Instructions to follow:
Looking at the data below, report how many lines contain "size", with no other words.

Task material:
========

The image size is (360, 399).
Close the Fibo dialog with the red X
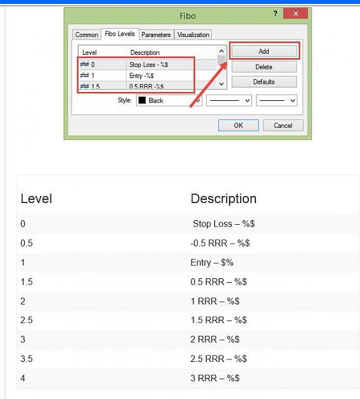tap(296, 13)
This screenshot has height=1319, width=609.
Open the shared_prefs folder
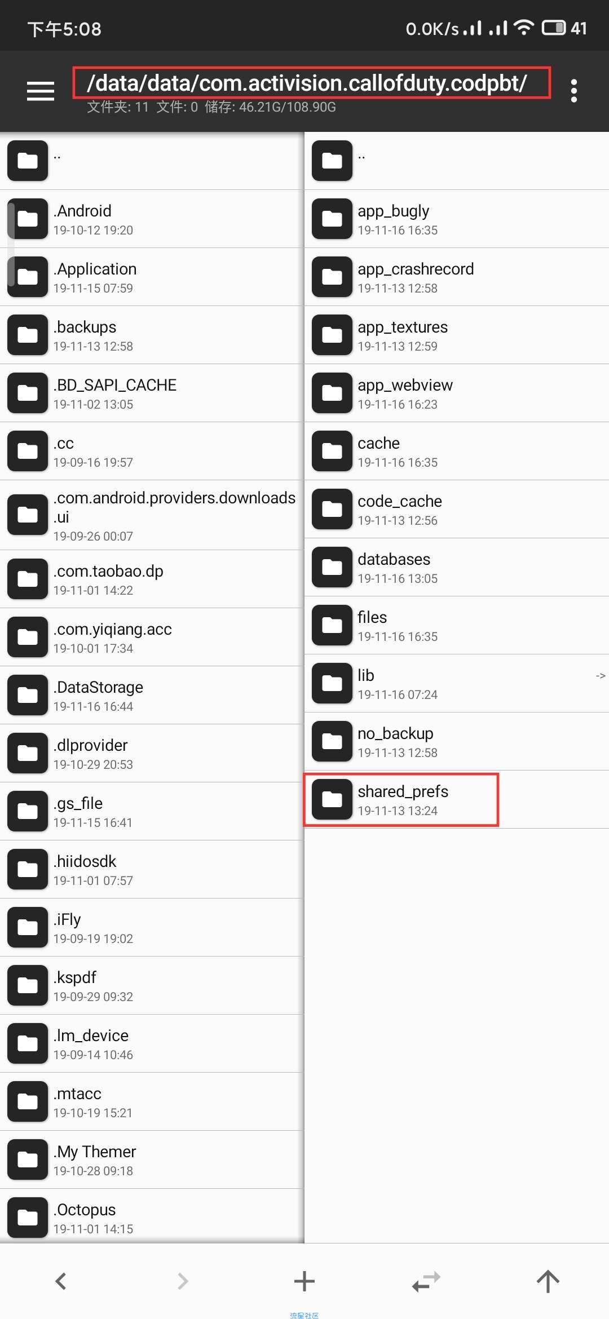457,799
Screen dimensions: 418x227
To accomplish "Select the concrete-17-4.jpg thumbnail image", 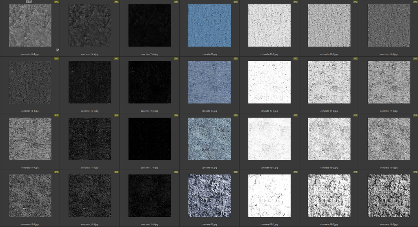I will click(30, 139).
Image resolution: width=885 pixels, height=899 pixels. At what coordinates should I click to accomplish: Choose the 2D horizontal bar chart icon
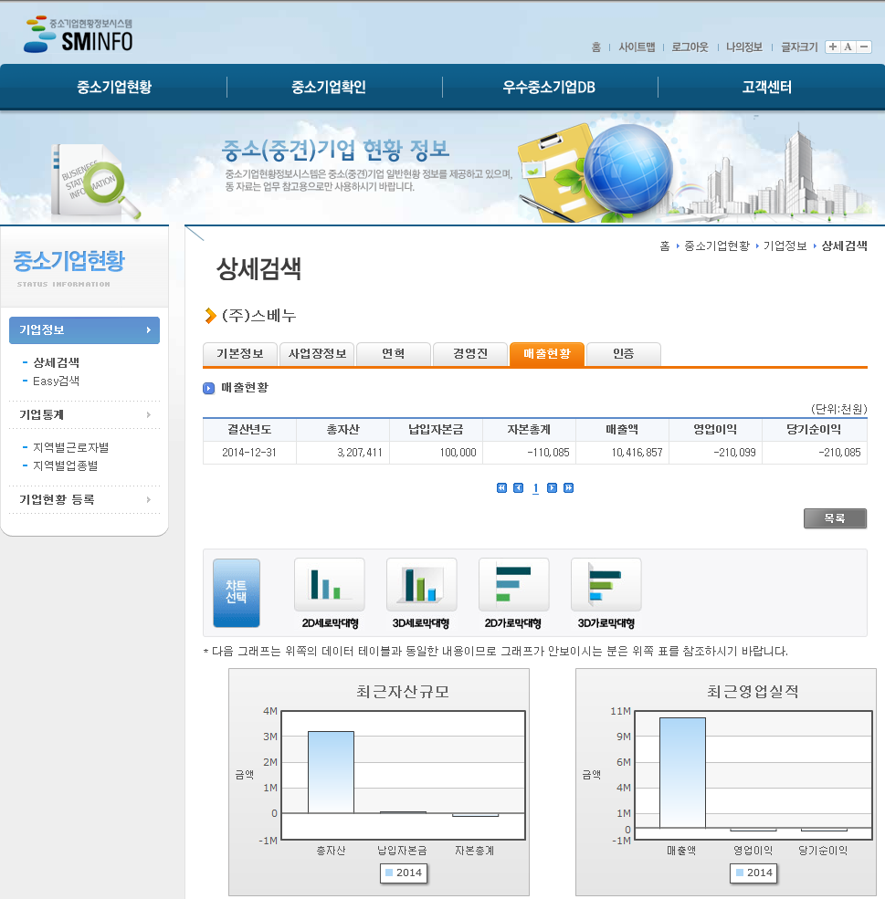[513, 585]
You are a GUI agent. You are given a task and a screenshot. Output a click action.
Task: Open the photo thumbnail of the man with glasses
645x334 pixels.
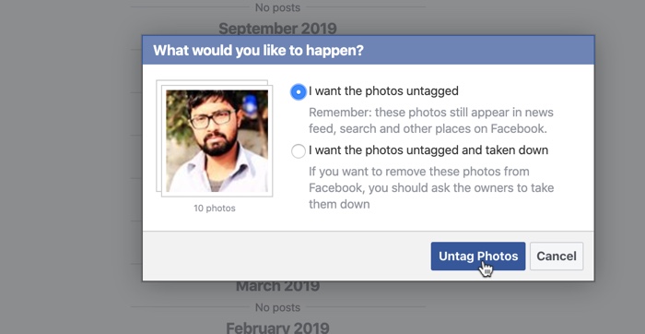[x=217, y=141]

========

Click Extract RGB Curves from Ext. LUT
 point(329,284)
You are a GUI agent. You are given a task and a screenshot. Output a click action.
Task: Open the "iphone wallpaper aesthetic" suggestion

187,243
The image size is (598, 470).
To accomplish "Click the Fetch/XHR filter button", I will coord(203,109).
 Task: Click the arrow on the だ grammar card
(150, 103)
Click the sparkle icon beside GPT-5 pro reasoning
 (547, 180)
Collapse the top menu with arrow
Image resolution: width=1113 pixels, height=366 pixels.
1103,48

========

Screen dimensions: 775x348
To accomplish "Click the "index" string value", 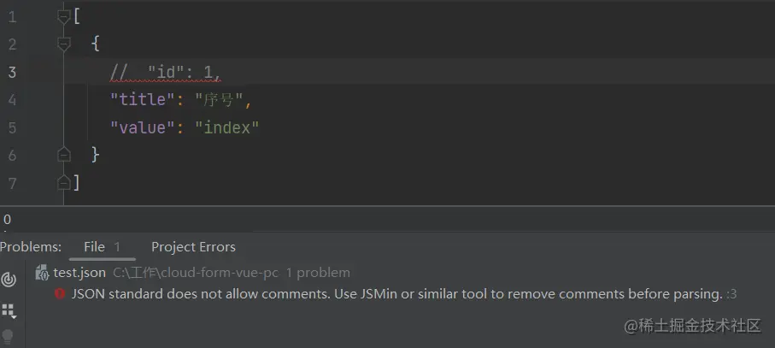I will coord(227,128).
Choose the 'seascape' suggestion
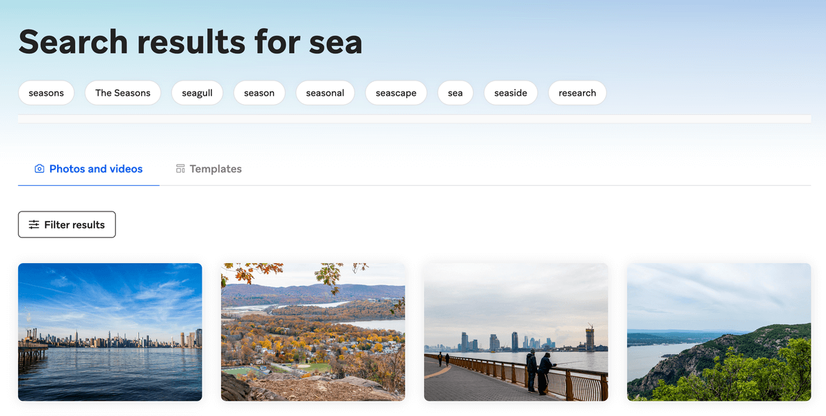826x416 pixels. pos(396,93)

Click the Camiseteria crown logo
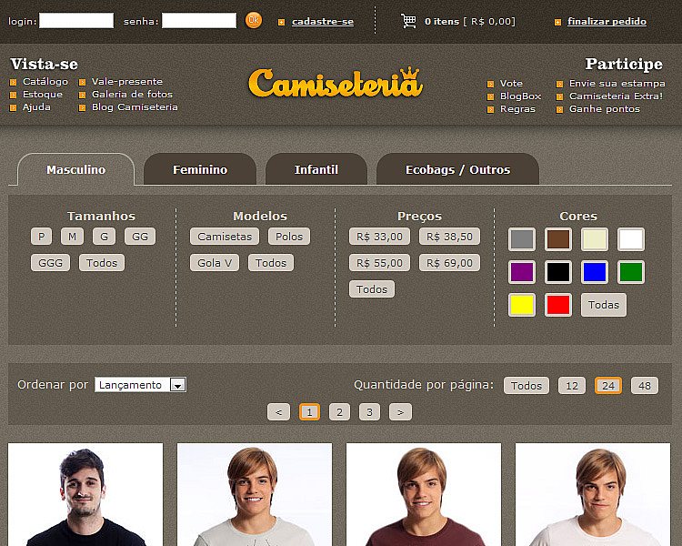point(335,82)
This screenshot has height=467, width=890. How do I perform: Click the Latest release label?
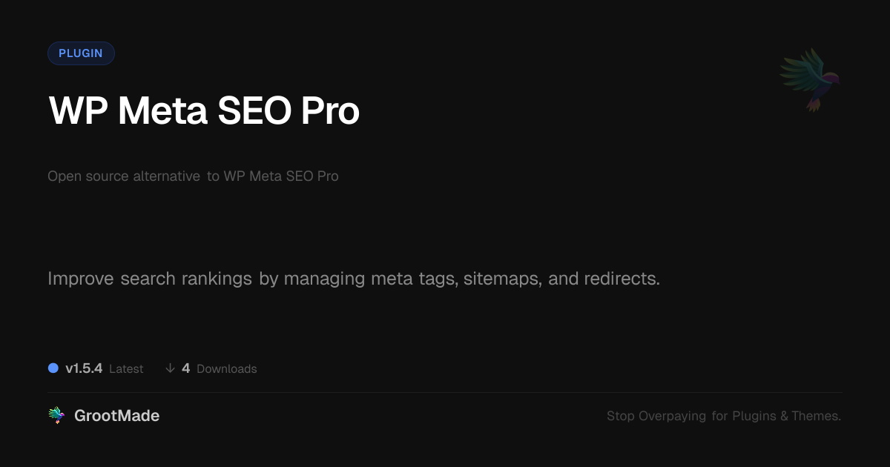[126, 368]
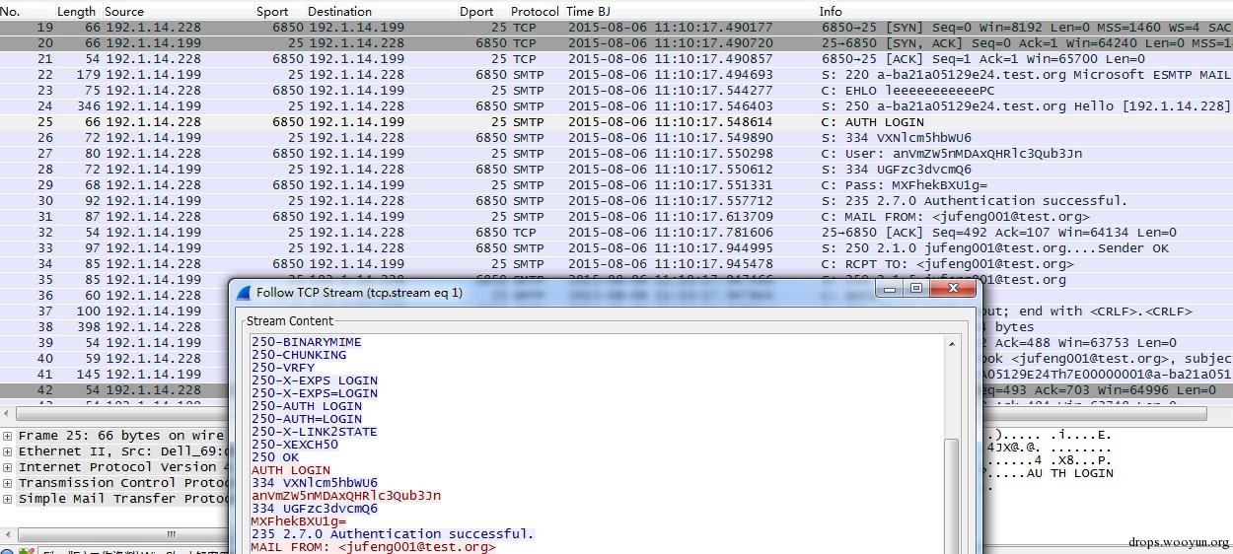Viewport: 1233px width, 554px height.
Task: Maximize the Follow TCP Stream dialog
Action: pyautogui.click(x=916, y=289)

========

Result of the exercise:
2